> Instructions to follow
Start with the first line of the data and end with the line that holds "Given: Click the Madagascar"; write out each one exactly.

> Given data
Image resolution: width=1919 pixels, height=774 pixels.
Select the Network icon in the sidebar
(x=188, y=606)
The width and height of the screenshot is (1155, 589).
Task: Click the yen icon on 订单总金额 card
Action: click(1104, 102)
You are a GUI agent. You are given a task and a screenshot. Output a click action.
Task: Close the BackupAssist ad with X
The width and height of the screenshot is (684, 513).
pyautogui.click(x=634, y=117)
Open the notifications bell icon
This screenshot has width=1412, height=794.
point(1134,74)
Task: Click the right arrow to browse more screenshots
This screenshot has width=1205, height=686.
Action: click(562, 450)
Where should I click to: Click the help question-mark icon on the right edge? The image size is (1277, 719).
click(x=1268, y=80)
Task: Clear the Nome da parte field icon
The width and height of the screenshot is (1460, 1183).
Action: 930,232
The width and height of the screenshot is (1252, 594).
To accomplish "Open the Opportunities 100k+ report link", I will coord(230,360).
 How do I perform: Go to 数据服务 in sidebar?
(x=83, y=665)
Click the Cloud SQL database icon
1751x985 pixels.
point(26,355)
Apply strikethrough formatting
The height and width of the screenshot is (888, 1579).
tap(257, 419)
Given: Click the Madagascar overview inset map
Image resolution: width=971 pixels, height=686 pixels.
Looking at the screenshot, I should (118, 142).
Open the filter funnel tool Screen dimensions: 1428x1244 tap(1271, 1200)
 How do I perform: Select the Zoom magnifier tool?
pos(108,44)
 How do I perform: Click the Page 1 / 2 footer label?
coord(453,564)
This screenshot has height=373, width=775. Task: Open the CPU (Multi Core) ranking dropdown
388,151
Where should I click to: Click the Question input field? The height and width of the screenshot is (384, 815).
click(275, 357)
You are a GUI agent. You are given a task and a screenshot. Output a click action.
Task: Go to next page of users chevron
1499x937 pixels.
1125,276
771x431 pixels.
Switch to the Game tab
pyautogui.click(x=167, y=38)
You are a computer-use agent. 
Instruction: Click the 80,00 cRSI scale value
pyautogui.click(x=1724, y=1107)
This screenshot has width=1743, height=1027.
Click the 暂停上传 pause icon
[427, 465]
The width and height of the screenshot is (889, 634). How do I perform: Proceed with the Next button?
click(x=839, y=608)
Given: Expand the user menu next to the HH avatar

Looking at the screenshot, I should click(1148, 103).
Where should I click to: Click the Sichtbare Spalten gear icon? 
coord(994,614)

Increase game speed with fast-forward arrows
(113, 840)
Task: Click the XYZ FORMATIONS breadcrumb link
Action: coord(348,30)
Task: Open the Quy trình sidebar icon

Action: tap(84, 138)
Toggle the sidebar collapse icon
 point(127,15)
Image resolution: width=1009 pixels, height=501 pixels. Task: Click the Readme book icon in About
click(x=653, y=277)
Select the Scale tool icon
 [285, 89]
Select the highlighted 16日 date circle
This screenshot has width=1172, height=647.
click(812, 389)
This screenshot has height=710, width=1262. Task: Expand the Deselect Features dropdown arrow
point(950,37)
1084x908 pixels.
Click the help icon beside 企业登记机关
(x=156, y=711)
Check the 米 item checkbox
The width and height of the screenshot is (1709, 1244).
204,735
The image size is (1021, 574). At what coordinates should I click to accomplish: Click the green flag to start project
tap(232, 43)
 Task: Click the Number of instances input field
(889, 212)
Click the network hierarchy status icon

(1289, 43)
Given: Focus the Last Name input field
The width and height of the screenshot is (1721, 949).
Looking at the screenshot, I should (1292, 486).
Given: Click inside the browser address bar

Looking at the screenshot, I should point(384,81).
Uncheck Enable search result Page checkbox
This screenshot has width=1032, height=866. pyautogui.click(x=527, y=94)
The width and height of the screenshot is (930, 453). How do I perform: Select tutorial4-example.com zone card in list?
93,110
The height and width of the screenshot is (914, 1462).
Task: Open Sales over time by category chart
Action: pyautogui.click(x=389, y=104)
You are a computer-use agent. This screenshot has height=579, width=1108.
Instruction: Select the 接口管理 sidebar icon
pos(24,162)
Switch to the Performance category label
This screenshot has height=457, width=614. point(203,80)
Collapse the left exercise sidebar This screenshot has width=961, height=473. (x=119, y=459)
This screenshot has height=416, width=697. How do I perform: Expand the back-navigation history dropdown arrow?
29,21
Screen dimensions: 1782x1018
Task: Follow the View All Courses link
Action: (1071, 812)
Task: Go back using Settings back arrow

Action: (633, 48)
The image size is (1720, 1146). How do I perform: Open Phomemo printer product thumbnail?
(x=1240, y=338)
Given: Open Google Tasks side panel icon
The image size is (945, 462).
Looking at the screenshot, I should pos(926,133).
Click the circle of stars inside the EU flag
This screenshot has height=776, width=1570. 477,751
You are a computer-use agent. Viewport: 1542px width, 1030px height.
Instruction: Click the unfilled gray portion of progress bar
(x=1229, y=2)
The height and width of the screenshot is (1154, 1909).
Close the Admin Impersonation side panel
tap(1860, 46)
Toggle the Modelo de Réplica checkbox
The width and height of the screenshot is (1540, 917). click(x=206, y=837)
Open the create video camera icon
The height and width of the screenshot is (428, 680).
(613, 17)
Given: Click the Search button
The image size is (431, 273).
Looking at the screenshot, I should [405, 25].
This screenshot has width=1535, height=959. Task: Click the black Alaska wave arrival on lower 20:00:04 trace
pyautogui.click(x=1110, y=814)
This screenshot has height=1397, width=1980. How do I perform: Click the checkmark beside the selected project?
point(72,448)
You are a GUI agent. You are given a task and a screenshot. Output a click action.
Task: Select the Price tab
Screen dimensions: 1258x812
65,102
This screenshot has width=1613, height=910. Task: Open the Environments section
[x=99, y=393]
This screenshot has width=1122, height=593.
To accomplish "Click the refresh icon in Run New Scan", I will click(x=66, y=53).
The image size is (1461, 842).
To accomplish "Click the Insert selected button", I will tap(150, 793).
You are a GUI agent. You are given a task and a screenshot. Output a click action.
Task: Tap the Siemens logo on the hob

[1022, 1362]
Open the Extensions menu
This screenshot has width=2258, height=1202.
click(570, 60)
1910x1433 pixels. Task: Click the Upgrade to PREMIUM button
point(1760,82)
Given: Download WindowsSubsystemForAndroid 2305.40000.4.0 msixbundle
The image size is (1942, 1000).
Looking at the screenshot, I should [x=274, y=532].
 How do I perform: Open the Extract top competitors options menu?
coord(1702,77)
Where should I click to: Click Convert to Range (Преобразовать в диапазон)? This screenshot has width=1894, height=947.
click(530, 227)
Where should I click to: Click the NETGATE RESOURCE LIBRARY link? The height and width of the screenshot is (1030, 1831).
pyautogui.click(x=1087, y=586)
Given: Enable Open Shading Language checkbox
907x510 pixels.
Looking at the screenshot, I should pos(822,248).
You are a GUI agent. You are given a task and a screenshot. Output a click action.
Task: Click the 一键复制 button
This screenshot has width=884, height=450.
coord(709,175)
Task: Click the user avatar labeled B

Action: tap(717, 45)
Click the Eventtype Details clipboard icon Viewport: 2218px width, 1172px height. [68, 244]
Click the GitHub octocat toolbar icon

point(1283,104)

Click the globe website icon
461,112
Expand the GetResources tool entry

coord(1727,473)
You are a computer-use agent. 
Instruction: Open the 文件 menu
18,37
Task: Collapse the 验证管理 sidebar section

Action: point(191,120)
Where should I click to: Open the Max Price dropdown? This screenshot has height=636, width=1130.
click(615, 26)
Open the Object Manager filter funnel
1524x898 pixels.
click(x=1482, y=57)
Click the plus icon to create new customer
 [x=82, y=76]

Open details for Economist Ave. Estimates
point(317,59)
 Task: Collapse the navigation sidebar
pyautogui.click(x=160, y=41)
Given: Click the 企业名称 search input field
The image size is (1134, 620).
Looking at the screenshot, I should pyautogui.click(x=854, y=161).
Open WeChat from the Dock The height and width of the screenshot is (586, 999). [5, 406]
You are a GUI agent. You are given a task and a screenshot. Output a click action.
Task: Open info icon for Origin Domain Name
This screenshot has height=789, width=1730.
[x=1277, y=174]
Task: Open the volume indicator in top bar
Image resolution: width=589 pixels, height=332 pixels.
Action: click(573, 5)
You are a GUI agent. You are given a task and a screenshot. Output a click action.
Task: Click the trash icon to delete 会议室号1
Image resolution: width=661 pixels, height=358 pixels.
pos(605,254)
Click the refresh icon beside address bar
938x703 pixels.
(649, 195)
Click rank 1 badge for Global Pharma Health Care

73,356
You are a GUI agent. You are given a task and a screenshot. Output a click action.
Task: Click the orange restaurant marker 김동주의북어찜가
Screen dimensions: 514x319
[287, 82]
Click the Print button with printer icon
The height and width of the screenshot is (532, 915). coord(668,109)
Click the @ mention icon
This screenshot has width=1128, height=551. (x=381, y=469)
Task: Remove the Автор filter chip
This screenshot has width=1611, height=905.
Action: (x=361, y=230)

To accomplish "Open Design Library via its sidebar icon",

> Answer to the exercise
Image resolution: width=1919 pixels, height=774 pixels.
Select the Network icon in the sidebar
(x=188, y=606)
The width and height of the screenshot is (1155, 589).
Task: Click the yen icon on 订单总金额 card
Action: click(1104, 102)
You are a GUI agent. You are given a task and a screenshot. Output a click action.
Task: Close the BackupAssist ad with X
The width and height of the screenshot is (684, 513).
pyautogui.click(x=634, y=117)
Open the notifications bell icon
This screenshot has width=1412, height=794.
point(1134,74)
Task: Click the right arrow to browse more screenshots
This screenshot has width=1205, height=686.
Action: click(562, 450)
Where should I click to: Click the help question-mark icon on the right edge? The image size is (1277, 719).
click(x=1268, y=80)
Task: Clear the Nome da parte field icon
The width and height of the screenshot is (1460, 1183).
Action: 930,232
The width and height of the screenshot is (1252, 594).
To accomplish "Open the Opportunities 100k+ report link", I will coord(230,360).
 How do I perform: Go to 数据服务 in sidebar?
(x=83, y=665)
Click the Cloud SQL database icon
1751x985 pixels.
point(26,355)
Apply strikethrough formatting
The height and width of the screenshot is (888, 1579).
tap(257, 419)
Given: Click the Madagascar overview inset map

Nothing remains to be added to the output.